Thursday, April 7, 2011

Riding high(er) in Winnebago, Prosser Now Leads in Wisconsin

This may take a while folks, so sit back and enjoy the spectacle of it all as we all as we seek to figure out what it all means.

Updated election returns from Winnebago County late yesterday now gives a 44-vote lead in the race for Wisconsin state supreme court to incumbent Justice David Prosser, the conservative candidate who was a shoe-in for re-election until Gov. Scott Walker picked a fight with state employees, their families, friends and supporters.

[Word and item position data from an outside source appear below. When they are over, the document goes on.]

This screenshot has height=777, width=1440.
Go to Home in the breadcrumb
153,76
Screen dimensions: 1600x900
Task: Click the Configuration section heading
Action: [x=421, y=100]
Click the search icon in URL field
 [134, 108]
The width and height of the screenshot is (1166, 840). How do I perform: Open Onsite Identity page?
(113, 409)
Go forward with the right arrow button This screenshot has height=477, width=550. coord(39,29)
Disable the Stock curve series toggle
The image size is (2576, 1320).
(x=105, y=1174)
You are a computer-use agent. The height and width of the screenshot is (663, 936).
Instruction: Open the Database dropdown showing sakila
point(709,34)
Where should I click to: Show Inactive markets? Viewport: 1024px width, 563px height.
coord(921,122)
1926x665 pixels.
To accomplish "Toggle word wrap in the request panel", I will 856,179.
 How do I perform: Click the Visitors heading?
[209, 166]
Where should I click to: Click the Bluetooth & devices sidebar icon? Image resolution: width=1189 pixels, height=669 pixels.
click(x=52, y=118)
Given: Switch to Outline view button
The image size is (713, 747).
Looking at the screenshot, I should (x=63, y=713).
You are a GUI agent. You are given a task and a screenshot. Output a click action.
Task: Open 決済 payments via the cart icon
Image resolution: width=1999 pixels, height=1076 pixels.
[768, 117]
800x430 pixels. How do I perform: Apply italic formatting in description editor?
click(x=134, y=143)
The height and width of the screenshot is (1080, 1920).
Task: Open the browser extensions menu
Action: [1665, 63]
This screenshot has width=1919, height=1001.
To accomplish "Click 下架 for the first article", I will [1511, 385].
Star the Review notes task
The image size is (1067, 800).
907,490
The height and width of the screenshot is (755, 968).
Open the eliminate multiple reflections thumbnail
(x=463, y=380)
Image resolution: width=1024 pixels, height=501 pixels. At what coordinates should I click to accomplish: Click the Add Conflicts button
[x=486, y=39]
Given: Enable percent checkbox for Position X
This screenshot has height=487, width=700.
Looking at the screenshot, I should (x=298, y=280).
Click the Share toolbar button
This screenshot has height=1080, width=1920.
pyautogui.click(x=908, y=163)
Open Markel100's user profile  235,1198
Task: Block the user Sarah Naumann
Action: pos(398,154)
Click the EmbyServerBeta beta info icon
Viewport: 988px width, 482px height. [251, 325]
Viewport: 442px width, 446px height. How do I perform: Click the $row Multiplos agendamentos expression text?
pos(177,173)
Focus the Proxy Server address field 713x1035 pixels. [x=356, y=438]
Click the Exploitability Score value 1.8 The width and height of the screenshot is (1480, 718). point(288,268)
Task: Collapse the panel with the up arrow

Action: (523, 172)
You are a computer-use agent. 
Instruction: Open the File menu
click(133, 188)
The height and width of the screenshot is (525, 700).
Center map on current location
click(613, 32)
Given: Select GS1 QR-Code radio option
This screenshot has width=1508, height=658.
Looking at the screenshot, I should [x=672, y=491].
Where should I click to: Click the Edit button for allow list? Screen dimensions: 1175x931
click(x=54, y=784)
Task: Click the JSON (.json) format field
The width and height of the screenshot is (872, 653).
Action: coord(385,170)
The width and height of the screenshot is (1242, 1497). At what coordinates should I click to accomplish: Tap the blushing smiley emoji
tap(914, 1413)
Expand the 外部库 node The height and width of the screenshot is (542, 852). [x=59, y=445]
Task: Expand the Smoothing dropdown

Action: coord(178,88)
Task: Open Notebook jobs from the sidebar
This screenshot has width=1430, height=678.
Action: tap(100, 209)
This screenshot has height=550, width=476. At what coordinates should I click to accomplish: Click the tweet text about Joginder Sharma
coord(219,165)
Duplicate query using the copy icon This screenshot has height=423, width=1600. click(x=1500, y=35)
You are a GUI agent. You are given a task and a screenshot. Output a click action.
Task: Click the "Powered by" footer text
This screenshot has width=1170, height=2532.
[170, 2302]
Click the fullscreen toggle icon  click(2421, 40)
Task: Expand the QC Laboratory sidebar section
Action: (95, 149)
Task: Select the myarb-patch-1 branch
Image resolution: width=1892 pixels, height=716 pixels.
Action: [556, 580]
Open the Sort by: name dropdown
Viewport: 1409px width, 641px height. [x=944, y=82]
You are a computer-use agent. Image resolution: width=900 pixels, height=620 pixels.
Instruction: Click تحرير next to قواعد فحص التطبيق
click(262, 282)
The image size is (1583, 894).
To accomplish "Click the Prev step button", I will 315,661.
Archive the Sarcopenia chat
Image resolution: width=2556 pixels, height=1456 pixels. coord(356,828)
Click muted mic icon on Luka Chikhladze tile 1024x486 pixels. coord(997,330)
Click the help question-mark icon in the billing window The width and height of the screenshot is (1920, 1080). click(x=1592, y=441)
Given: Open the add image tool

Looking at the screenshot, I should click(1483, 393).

Now Prosser and other Republicans have become surrogates for Walker in the eyes on an angry electorate. GOP state senators had been the primary targets for recall elections, but the race for state supreme court, which may eventually have to rule on the legality of how collective bargaining was stripped from workers, made for an early test proxy vote.

Conservatives surely understood the significance of the race, greatly outspending the backers of Prosser's liberal challenger, assistant attorney general JoAnne Kloppenburg. "One liberal group seeking to elect challenger JoAnne Kloppenburg spent an estimated $1,365,340. Four conservative groups seeking to re-elect Justice Prosser spent a combined $2,216,120," The Brennan Center for Justice at New York University reported this week.

The drama surrounding the race shifted today amid reports that "updated election returns posted on a Wisconsin county's website would flip the winner of the Wisconsin state supreme court race," the Associated Press reported.

"The Associated Press verified unofficial Winnebago County election returns on Wednesday morning, but the county updated its numbers at 2:27 that afternoon to show incumbent Justice David Prosser with 710 more votes and assistant attorney general JoAnne Kloppenburg with 466 more," the AP explained.

"The county is now canvassing results to make them official as is every one of the state's 72 counties. But if the numbers hold up, Prosser would be ahead of Kloppenburg by 40 votes. Almost 1.5 million votes were cast in the race that is almost certain to be decided in a recount that could take weeks," AP said.

As the vote swings back and forth, each side naturally chirps that the other side is cheating without substantial proof at this point. Have no doubt that rainmakers on both sides will surely spend money to try to find examples of voter fraud, but for now the count continues.

John McCormack on The Blog at the conservative Weekly Standard points to the back and forth swings in the vote count in Minnesota's Senate race between Norm Coleman and Al Franken as a model.

"The point is that before liberals allege voter fraud this time, they should check the plausibility of the numbers by comparing the results now to the results in those precincts from previous elections. And that goes for conservatives too, should the lead swing back to Kloppenburg during the canvas," McCormack writes.